[Collected data entries]
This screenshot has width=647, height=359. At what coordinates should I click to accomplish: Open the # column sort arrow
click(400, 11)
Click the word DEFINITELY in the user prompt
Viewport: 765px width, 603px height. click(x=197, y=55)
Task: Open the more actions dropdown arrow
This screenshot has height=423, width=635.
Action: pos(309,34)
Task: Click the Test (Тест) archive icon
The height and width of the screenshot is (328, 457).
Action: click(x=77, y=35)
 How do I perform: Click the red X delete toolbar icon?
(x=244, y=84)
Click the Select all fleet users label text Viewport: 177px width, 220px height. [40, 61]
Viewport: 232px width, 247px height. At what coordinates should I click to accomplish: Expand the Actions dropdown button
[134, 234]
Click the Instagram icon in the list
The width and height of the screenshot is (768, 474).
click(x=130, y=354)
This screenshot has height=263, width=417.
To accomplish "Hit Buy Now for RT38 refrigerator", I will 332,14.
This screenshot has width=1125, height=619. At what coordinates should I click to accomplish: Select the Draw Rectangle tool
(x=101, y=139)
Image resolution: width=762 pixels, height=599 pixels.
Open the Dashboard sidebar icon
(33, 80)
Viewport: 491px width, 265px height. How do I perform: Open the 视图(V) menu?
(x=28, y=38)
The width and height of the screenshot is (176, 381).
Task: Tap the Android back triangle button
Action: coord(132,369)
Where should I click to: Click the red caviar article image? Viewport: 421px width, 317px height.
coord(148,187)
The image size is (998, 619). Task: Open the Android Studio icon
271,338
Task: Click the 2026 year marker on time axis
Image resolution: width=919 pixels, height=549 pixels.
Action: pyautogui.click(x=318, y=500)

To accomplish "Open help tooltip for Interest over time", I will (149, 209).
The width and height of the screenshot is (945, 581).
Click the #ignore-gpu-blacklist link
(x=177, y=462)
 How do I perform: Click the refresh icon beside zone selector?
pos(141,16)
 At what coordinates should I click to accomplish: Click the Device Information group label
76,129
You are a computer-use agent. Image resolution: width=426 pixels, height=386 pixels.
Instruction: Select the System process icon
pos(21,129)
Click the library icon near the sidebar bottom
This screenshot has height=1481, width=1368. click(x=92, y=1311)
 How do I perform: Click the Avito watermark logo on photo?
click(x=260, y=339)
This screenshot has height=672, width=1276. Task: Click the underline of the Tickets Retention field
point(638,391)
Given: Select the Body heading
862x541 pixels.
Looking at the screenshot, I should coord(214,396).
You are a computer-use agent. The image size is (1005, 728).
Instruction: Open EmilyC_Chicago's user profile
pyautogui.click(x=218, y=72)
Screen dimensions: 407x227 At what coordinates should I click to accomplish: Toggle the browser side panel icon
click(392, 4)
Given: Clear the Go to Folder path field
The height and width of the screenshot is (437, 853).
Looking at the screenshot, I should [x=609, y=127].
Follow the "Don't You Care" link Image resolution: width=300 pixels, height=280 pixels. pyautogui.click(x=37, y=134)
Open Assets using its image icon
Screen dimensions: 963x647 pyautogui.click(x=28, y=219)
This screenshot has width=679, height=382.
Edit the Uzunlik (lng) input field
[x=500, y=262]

**THE PROBLEM:**
Lines with "will": return each one from the data above.

**REPLY:**
To accomplish "Hit Buy Now for RT38 refrigerator", I will 332,14.
To accomplish "Open help tooltip for Interest over time", I will (149, 209).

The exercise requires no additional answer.